Imagem de Mário T Cabral – O meu tio do Brasil
Comunidades 13 dez, 2017, 05:58

Mário T Cabral – O meu tio do Brasil

O  meu tio do Brasil 


Mário T Cabral,

O meu único tio ainda vivo tem cerca de noventa anos e mora em São José, na Califórnia, se bem que tenha saído da ilha rumo ao Brasil. Minha avó Maria das Dores tinha ficado viúva muito nova, com cinco filhos para criar. Meu tio José era o mais velho e, quando teve idade, procurou a sua sorte aqui, na terra em que agora me encontro, com grande emoção particular. 

     Só vi meu tio José duas vezes na vida: a primeira, quando tinha uns cinco anos e ele regressou à ilha para tratar das partilhas; a segunda, quando tinha vinte, e estava de luto pela morte de meu Pai. Mas não é por isso que a nossa relação é menos forte e continuo a falar com ele ao telefone com frequência. Ele nunca esteve fora do nosso coração, nem por um minuto.
     Ouvi muitas vezes contar, na minha infância, o modo como embarcara sem quase nada, com a sua viola à tiracolo. Naquele tempo, o barco fazia escala na ilha da Madeira e ainda guardamos um postal amarelecido que nos enviou de lá: um rapaz do povo atira-se da proa de um grande paquete ancorado. Aqui, meu tio trabalhou em açougues e leitarias, dormindo num quartinho dos fundos e fazendo entrega de encomendas, de bicicleta. Correu meio Brasil neste modo de vida, mudando-se de cidade para cidade. Certa vez, sofreu um acidente e teve de colocar uma rótula de prata, se bem me lembro; certo é que, nas vezes que nos visitou, brincava com o facto, exclamando: “Cuidado com esta perna, que é muito valiosa!”. Quando chegava perto do Carnaval, temíamos sempre pela sua sorte. Na nossa pequena ilha distante imaginávamos um sem número de perigos que o poriam em risco. Minha Mãe — a sua irmã mais moça — dizia-nos que as pessoas aproveitavam-se das máscaras para se vingarem.
     O que eu estou a tentar dizer é que, até à minha geração, o Brasil não era um país incógnito, nem tampouco um país de telenovelas. Muitos de nós, açorianos, tínhamos parentes aqui, como agora na América do Norte e no Canadá.

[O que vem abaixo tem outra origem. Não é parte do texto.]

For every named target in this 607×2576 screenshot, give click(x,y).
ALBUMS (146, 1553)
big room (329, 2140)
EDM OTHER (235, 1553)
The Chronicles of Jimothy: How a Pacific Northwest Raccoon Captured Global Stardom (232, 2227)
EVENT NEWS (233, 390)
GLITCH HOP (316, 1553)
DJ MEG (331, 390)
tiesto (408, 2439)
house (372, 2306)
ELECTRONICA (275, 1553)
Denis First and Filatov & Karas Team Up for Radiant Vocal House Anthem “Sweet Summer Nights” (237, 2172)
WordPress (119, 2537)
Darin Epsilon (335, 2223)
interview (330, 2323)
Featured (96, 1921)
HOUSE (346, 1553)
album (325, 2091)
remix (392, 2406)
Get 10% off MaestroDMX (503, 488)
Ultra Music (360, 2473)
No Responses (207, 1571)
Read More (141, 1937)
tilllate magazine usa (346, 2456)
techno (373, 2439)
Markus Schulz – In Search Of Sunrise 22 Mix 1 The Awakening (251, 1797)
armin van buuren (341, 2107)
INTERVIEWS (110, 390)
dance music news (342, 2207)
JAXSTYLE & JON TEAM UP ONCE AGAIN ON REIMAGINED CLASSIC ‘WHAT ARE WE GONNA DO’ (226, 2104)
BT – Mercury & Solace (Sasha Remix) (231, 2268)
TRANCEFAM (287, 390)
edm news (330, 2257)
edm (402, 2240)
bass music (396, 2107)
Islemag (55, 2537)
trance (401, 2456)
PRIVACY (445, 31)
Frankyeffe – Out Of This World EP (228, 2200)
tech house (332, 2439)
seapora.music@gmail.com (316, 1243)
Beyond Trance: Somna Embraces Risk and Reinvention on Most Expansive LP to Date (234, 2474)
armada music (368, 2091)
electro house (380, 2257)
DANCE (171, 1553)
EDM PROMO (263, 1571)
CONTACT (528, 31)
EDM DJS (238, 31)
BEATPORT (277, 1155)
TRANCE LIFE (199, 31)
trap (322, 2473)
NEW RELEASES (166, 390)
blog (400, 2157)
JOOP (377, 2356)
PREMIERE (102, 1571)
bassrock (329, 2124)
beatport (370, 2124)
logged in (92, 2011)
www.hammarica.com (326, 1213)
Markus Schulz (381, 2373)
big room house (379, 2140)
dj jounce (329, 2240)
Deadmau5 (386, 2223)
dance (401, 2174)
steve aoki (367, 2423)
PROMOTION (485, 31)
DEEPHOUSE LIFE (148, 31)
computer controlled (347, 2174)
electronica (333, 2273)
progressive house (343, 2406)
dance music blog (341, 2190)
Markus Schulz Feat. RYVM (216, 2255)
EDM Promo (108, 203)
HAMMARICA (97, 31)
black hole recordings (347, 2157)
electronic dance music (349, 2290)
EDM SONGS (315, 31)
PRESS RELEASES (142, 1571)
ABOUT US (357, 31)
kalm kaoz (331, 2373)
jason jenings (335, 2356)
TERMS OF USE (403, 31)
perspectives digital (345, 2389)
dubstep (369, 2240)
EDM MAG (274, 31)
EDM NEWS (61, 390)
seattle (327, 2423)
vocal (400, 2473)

Havia a Maria brasileira, a mãe dos meus amigos Daniel e Eduardo, que ainda hoje tem sotaque; havia o meu vizinho Manduca que, de vez em quando, ia lá passar as férias do Verão; havia a Gertrudes da Aldina, que vinha ajudar minha Mãe a lavar a roupa, no tempo em que não havia máquinas e nós éramos quatro crianças e minha avó já acamada. Não tenho a certeza se a mãe da Gertrudes era brasileira. Sei que ela fora criada num orfanato e talvez tivesse sido uma das freiras a ensinar-lhe uma quadra que ela se divertia a cantar a meu Pai — da quadra não posso esquecer-me, mesmo que quisesse; ainda nova, de mãos nas ancas, talvez para aliviar as dores do varadouro do tanque, ela fingia a pronúncia brasileira:

Quem foi que descobriu Brasiú
Quem foi quem foi?
Foi Sinhô Cabrau
No dia 1 de Abriu
Dois meses depois do Carnavau

     Meu Pai não queria dar-lhe confianças mas não conseguia deixar de sorrir, embaraçado; quanto a mim, sem compreender o equívoco, ficava a cismar como teria sido possível meu Pai ter descoberto o Brasil.
     O Brasil voltou com força à minha vida quando preparava a tese de Doutoramento, pelo facto de um dos autores que trabalhei ser Agostinho da Silva. É sabido como Agostinho da Silva insiste na convicção de que o futuro de Portugal não se escreve para os lados da Europa, antes na direção do mar, Brasil e África, sem paternalismos, mas como uma comunidade fraterna e cordial. Uma das ideias que desenvolvi prende-se com o culto ao Divino Espírito Santo e, à custa dela, recebi, na Casa das Tramoias, uma visita da Lélia Nunes, de Santa Catarina, que estava a fazer um documentário sobre este assunto para a televisão. No meio da conversa, e por causa do nome da casa da minha família, ela referiu-se a um género de renda de tramoia, típica daqui. Prometeu oferecer-me uma peça, e cumpriu a promessa, enviando-me o napperon que uso agora sobre a mesa do quarto de jantar.
     Por esta altura, recebi outra visita inesperada e quase milagrosa: certo dia, bateu-me à porta uma brasileira, que se apresentou como uma prima, neta da tia Clara. A casa onde eu vivo resulta de duas casas geminadas, construídas por dois irmãos que casaram com duas irmãs. Uma das irmãs era minha bisavó Gertrudes; a outra, minha bisa-tia- -avó Clara. O meu quarto atual corresponde à casa da tia Clara. Não vos consigo passar por palavras a comoção de ver aquela minha prima nova e muito velha descalçar os sapatos para, segundo ela, convulsionada até às lágrimas, pisar com os seus próprios pés o solo da casa que ela tinha por sua.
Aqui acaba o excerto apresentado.